*LISTED ENTRIES*:
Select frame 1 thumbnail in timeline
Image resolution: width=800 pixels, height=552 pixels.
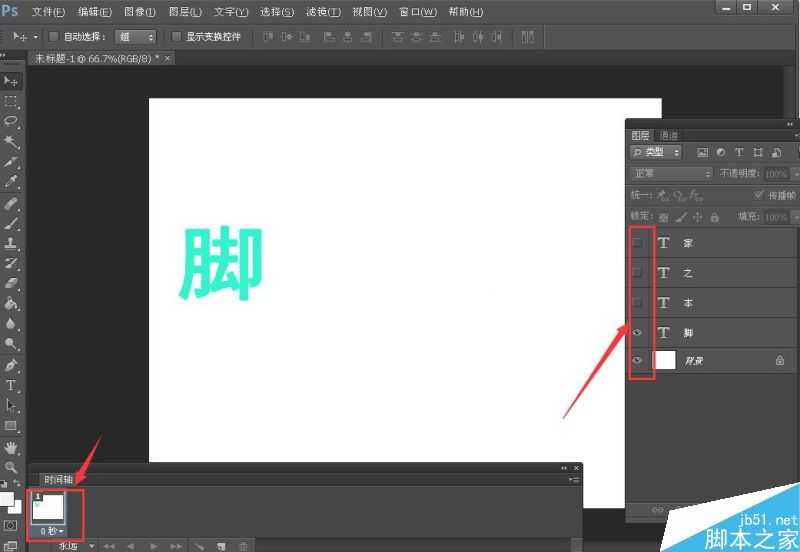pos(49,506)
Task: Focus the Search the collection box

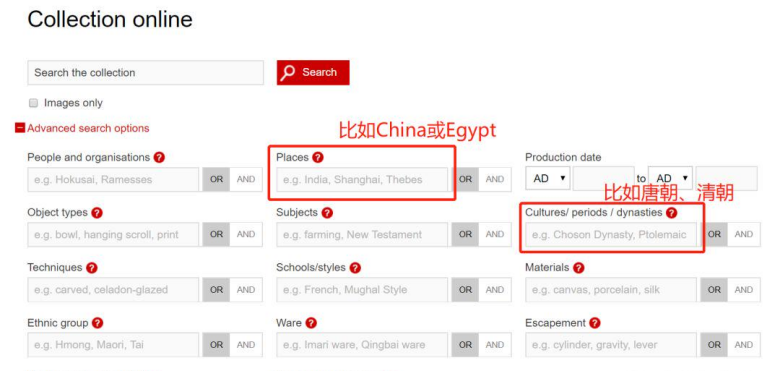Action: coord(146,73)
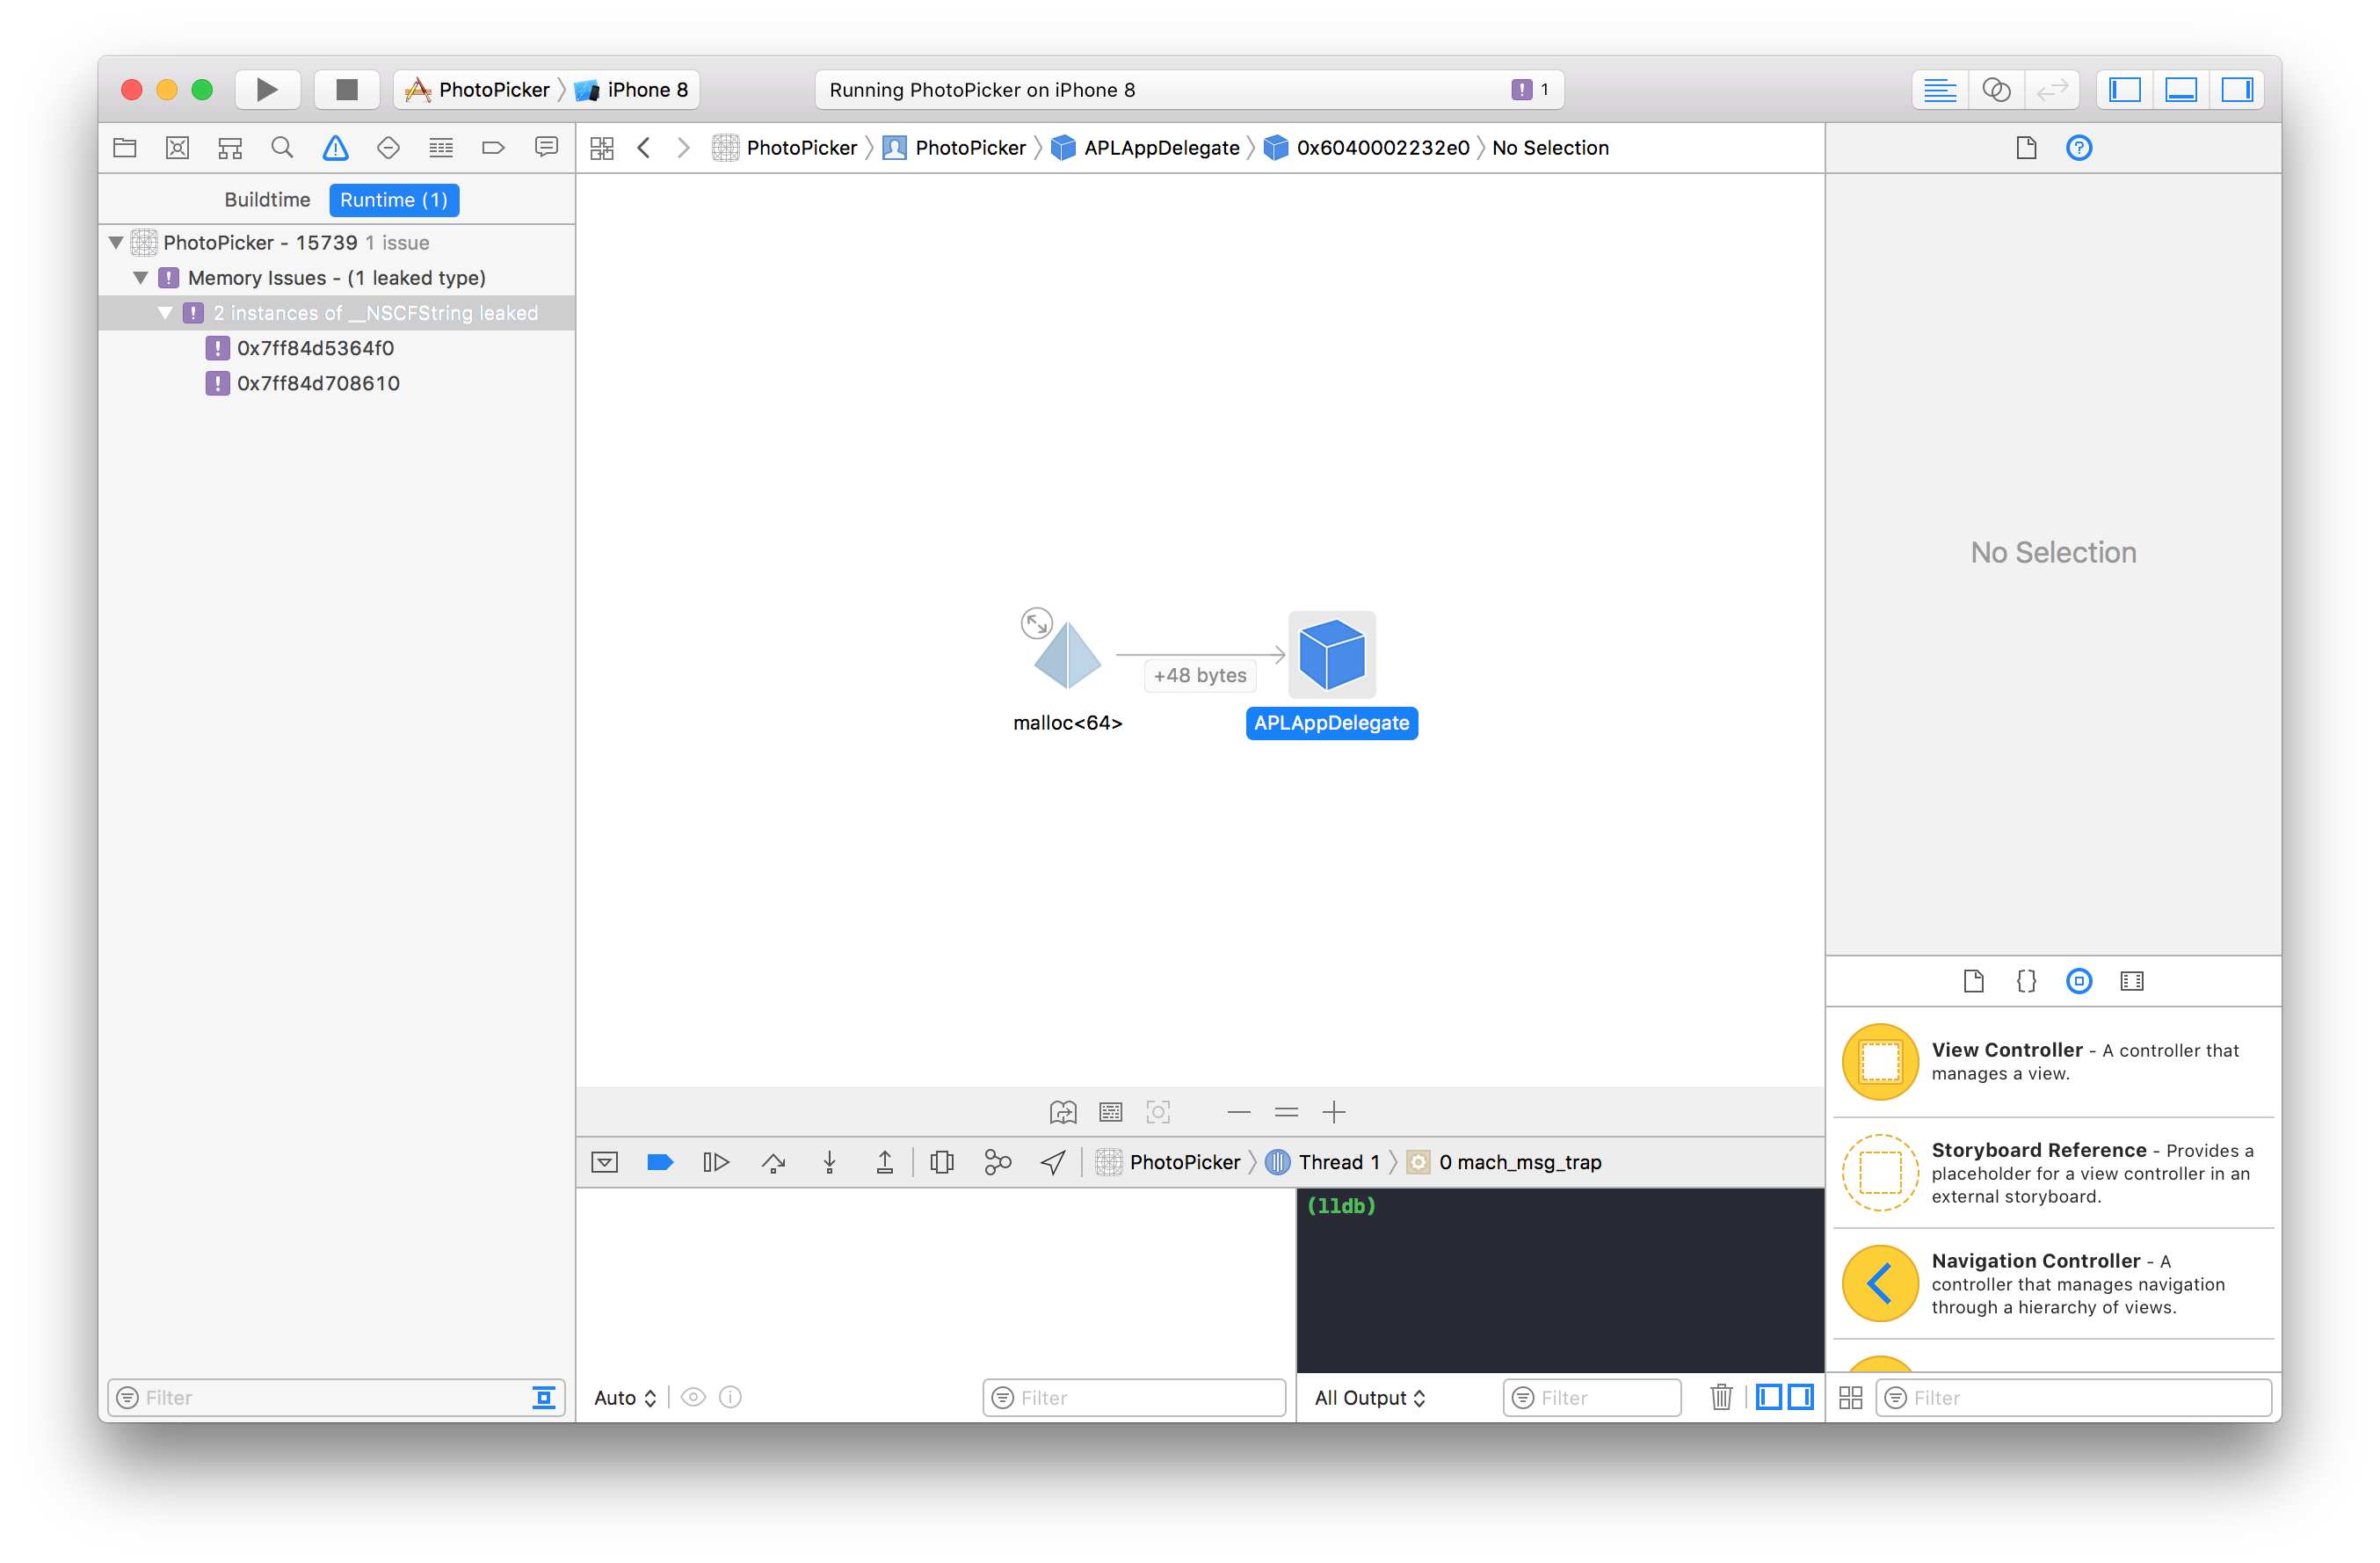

*GIVEN PROBLEM*: Copy the lines above word for word, leaving out the pictures.

*THE REPLY*:
Select frame 1 thumbnail in timeline
Image resolution: width=800 pixels, height=552 pixels.
pos(49,506)
Task: Focus the Search the collection box

Action: coord(146,73)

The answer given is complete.